Aadland Eivind, Anderssen Sigmund Alfred
Faculty of Health Studies, Sogn og Fjordane University College, P.O. Box 523, 6803 Førde, Norway.
J Obes. 2012;2012:318176. doi: 10.1155/2012/318176. Epub 2012 Nov 1.

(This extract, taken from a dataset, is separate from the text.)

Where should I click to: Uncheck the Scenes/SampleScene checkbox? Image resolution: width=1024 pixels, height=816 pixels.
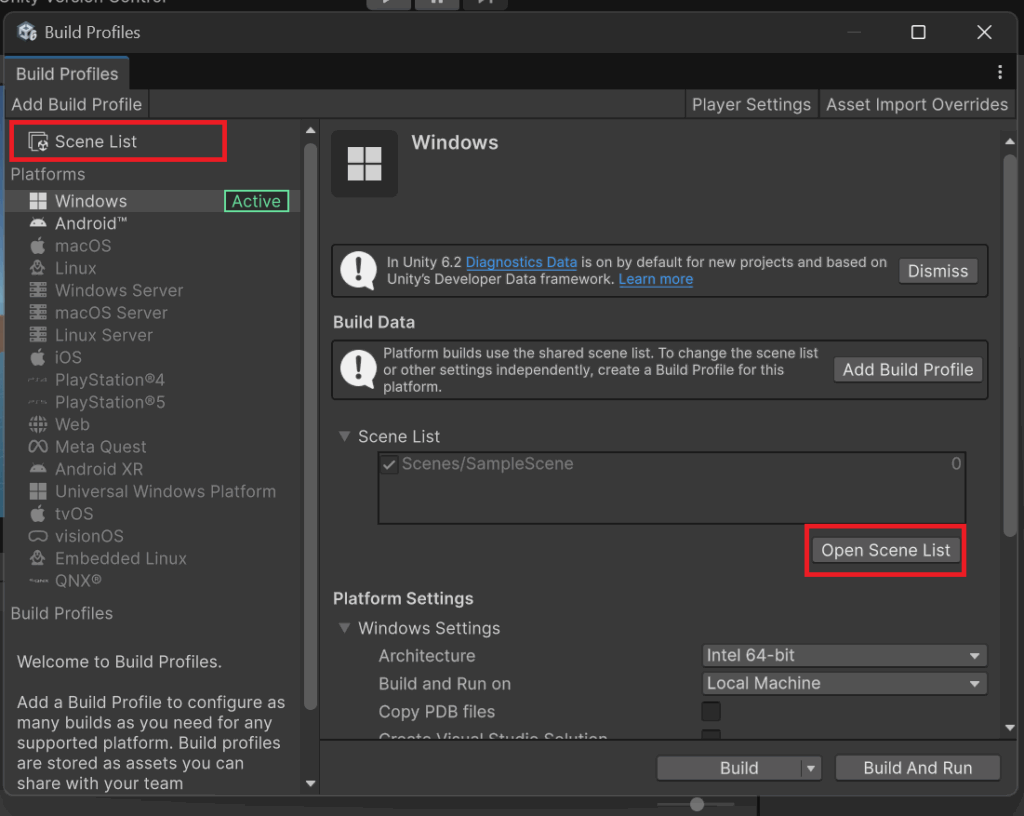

To understand the impact of physical activity (PA) on health, valid accelerometer count cut points must be applied to measure PA. Because cut points may be population specific, we aimed to establish accelerometer cut points for moderate PA (MPA) and vigorous PA (VPA) (defined as ≥3 and ≥6 metabolic equivalents, resp.) in young-to-middle-aged obese-to-severely obese subjects. Data from 42 subjects (11 men; body mass index 39.8 ± 5.7; age 43.2 ± 9.2 years) who performed a treadmill calibration using the Actigraph GT1M, were analyzed using ordinary linear regression (OLR), linear mixed model regression (MIX), and receiver operating characteristics curves (ROC 1; ROC 2). Cut points obtained from the models were quite different (612 to 1646 counts/min for MPA; 3061 to 7220 counts/min for VPA). We argue that the MIX approach, which resulted in cut points of 612 and 4980 counts/min for MPA and VPA, respectively, is the most appropriate method to establish accelerometer cut points in this setting. We conclude that accelerometer cut points are lower in young-to-middle-aged obese-to-severely obese subjects compared to young normal-weight subjects and that care should be taken when analyzing PA level in groups that vary in age and degree of obesity.
为了解身体活动(PA)对健康的影响,必须应用有效的加速度计计数切点来测量PA。由于切点可能因人群而异,我们旨在为年轻至中年肥胖至重度肥胖受试者建立中度PA(MPA)和剧烈PA(VPA)(分别定义为≥3和≥6代谢当量)的加速度计切点。对42名使用Actigraph GT1M进行跑步机校准的受试者(11名男性;体重指数39.8±5.7;年龄43.2±9.2岁)的数据,使用普通线性回归(OLR)、线性混合模型回归(MIX)和受试者工作特征曲线(ROC 1;ROC 2)进行分析。从模型中获得的切点差异很大(MPA为612至1646次/分钟;VPA为3061至7220次/分钟)。我们认为,MIX方法分别得出MPA和VPA的切点为612和4980次/分钟,是在此环境中建立加速度计切点的最合适方法。我们得出结论,与年轻正常体重受试者相比,年轻至中年肥胖至重度肥胖受试者的加速度计切点更低,并且在分析年龄和肥胖程度不同的组的PA水平时应谨慎。